Carlton selects new superintendent
After many months of searching and interviewing, the Carlton School Board finally had narrowed their choice for superintendent from 16 down to two equally great candidates.
During the board meeting Monday night, the board discussed the pros and cons of each candidate and, in the end, voted for Gwen Carman to replace Peter Haapala, who had retired last year but stayed on as a part-time contracted superintendent until the school district found someone new.
The board had hired consultant Bruce Miles from Big River Group to aid in the search, which began this fall.
The board began their quest by hosting a meeting with the employees and community to find out what they wanted in a superintendent, then the real work began.
The board sorted through the 16 original candidates and narrowed it down to five. They emailed the final five candidates several questions, and each candidate responded with about 15 pages of answers, which the board members then pored over.
Finally, the board checked several references for each candidate, holding them on a conference call so everyone could participate asking questions and clarifying answers.
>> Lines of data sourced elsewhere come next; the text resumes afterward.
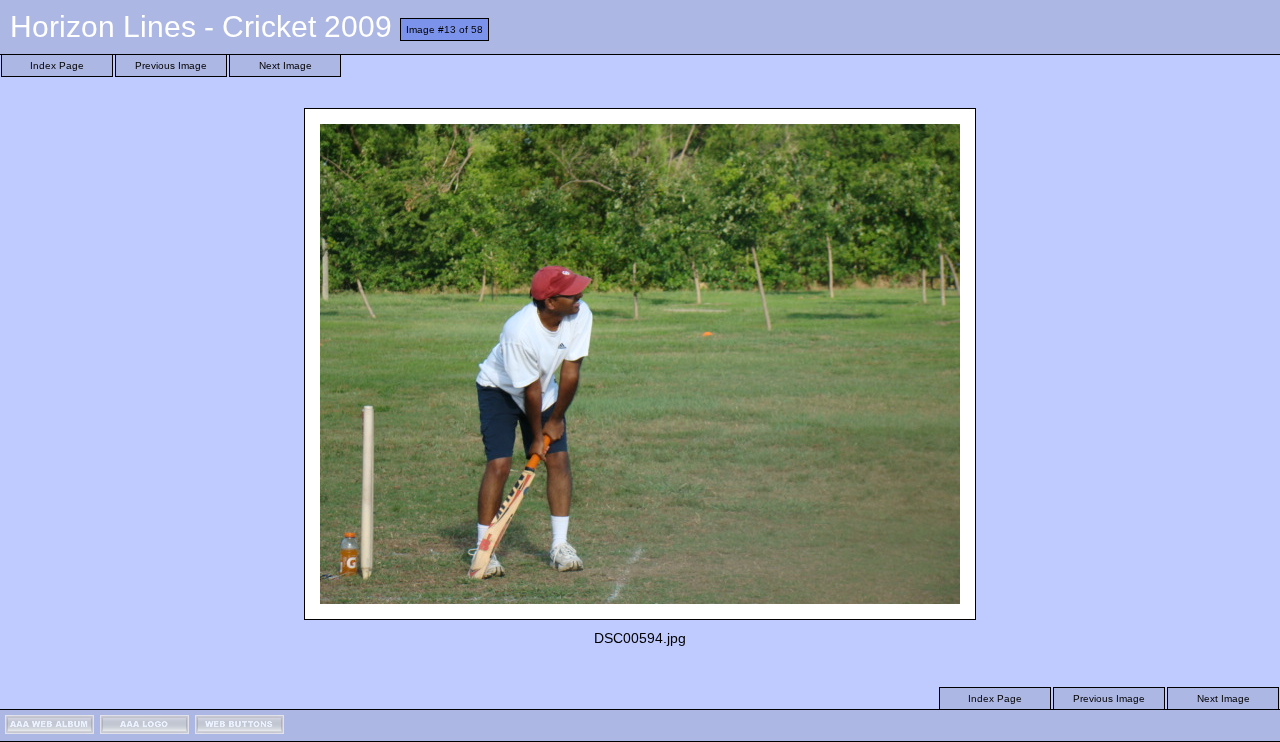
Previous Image (171, 65)
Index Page (57, 65)
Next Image (285, 65)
The school district administrators then met with the final two candidates for several interviews, plus each prepared a 20-minute presentation.
“They did more work on their own than most schools do,” Miles said.
Everyone agreed the final candidates were great options, but who would best fit into the job and community?
“We are lucky to be in this position,” Chairperson Julianne Emerson said.
Before making a decision at the meeting, board members asked for the feedback from the administrators and Emerson obliged, reading off the information.
While they were even on many qualifications, it came down to a few details in the neck-and-neck finale.
“They are both awesome candidates,” Director Sue Karp said.
The board members agreed that Carman had solid experience with finances, grant writing, referendums and student diversity, all very important skills for a new superintendent.
“I would have more trust and confidence in Gwen organizing when it comes to the referendum,” director Michael Gay said.
Several members of the board felt that Carman would also be able to effectively deal with conflicts, if they arose.
“We put them through the hoops,” Emerson said with a laugh, “It was not an easy decision.”
Either candidate could have started sooner than Haapala’s June 30 end date.
When asked how soon she would like to see the new superintendent start, Emerson immediately replied, “Tomorrow!”
“As a board, we are appreciative of Superintendent Haapala’s hard work and efforts over the years and his assistance with the transition to Gwen,” Emerson said.
The board voted unanimously to make Carman an offer in early January 2016 to become the new superintendent for Carlton School District.
Carman is presently Region 3 Early Childhood Professional Development Facilitator with the Minnesota Regional Centers for Excellence for Young Children with Disabilities, Northland Special Education Cooperative, in Virginia, Minn. She is also presently pursuing an Ed.S. degree in education administration and Director of Special Education Certificate.